= Target One =

Target One, also called T1, is an ancient Mesoamerican city described by author Douglas Preston as located in the mountains of the Mosquitia region in the easternmost part of the modern state of Honduras (this despite the fact that there are no mountains in this part of the country). T1 is of particular archaeological significance because unlike any other Mesoamerican city ever recorded, T1, once abandoned, was not rediscovered by either local inhabitants nor expeditionary European explorers/ conquistadors until 2013 when it was finally revealed using LIDAR technology under purely speculative premises.

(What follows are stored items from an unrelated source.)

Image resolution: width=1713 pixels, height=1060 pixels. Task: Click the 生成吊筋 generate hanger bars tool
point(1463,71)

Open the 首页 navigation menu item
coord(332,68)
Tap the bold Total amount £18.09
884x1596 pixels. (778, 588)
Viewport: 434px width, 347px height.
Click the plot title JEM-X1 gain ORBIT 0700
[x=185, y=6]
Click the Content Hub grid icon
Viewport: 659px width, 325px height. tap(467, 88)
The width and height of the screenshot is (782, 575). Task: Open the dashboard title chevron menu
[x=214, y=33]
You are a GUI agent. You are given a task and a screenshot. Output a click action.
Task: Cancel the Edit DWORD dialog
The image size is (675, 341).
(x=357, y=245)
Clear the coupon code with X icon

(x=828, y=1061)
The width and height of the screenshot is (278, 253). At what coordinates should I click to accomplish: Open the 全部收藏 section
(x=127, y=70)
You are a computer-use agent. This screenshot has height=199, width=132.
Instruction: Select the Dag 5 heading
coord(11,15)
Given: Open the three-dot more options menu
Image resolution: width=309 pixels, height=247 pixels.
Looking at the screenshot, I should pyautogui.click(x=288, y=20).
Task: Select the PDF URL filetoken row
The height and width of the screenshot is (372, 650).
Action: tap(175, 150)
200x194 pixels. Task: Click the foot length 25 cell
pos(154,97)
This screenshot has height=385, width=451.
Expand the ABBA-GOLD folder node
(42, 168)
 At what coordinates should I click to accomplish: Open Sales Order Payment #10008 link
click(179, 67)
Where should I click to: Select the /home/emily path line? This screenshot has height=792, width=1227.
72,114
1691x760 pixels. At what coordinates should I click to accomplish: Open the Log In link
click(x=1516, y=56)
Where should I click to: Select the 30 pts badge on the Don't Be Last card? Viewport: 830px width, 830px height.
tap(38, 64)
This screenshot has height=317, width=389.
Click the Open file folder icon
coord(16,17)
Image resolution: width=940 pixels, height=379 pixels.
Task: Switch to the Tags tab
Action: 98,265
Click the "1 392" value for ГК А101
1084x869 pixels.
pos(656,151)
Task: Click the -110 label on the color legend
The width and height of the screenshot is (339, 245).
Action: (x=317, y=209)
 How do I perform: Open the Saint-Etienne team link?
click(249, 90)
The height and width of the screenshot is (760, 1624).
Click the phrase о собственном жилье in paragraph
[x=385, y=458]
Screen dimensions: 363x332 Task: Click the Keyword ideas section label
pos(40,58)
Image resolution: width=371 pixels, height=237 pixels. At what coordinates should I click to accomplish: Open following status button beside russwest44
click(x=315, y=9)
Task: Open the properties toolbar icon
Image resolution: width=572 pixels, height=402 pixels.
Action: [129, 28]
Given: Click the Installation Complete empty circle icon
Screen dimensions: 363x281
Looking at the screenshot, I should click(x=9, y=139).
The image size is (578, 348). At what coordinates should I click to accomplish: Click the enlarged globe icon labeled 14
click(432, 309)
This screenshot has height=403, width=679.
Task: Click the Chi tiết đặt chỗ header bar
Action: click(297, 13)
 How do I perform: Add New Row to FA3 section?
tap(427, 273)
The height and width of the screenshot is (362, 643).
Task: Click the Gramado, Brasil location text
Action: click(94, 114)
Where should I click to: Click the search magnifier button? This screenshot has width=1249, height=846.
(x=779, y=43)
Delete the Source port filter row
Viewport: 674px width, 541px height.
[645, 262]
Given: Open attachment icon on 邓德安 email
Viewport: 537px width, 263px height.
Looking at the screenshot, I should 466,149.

Whatever its name or significance, the T1 site was almost certainly abandoned following an influx of European diseases (particularly small pox and measles) which began devastating Central and South America in the 16th century. These diseases wiped out as much as 90% of the native population, leaving the remainder unable to sustain a viable social culture and causing widespread collapse. The last few survivors appear to have deliberately broken their religious artifacts and sculptures, and to have piled them together near the city center before departing the area. Over the last 500 years no one has wandered into the area, and so it has never been looted like most such sites.

In August 2016, the UTL team published an account of their findings on T1 in a peer-reviewed, online journal. A popular account of the expedition appears in a 2017 book by Douglas Preston.